Dopo il folgorante esordio di J’ai tué ma mere (scritto a soli sedici anni) e il divertissement de Les amours imaginaires, con questo terzo lungometraggio il giovane regista canadese confeziona un capolavoro dimostrando di possedere un invidiabile talento autoriale firmando regia, sceneggiatura, montaggio e scegliendo personalmente la bellissima colonna sonora che unisce brani di musica classica a cult degli anni ’80 e ’90. Fondendo queste sue straordinarie capacità riesce a regalarci centosessanta minuti di altissima intensità emotiva e sequenze di grande forza espressiva.
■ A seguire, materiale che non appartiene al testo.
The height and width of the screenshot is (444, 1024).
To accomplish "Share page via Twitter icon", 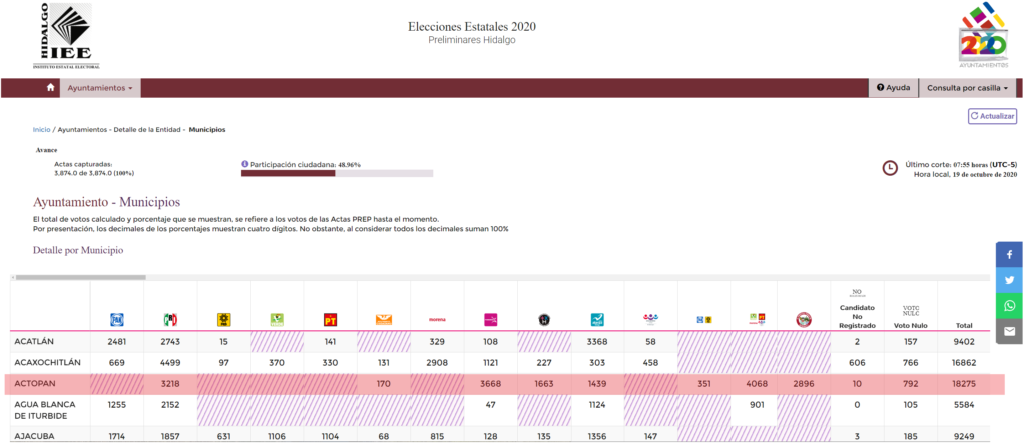I will [x=1009, y=280].
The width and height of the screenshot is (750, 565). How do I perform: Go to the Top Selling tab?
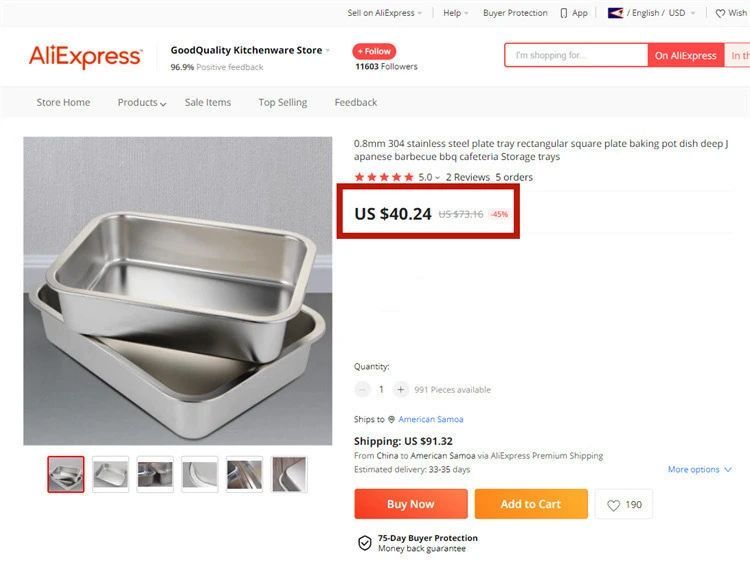click(x=283, y=103)

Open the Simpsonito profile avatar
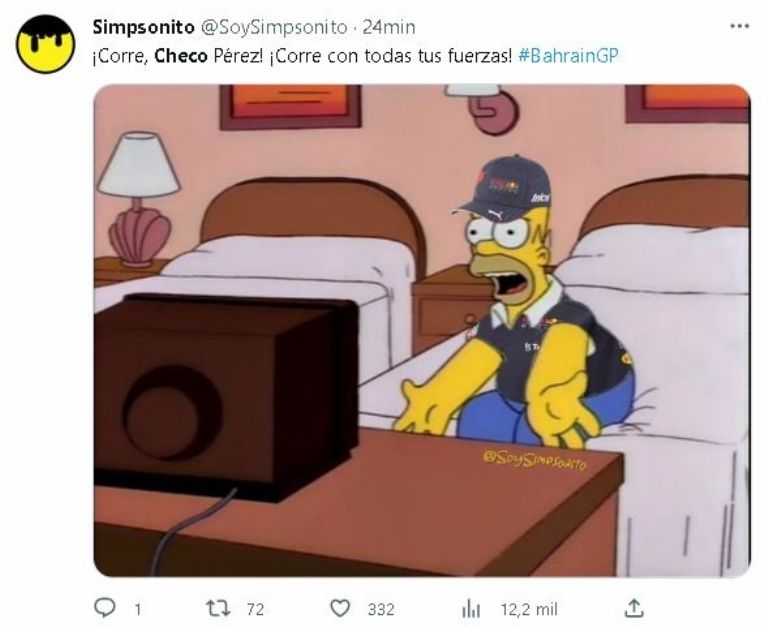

Quando, verso il finale, a Laurence, ormai donna e poetessa affermata, le verrà chiesto, durante una intervista, chi è il personaggio inserito nella sua autobiografia e identificato con le lettere A. Z., lei risponderà che la donna celata dietro quelle iniziali non rappresenta altro che l’inizio e la fine di tutto. Quell’inizio e quella fine che Xavier Dolan, invertendone temporalmente la successione, ci mostra negli ultimi cinque, magnifici, minuti.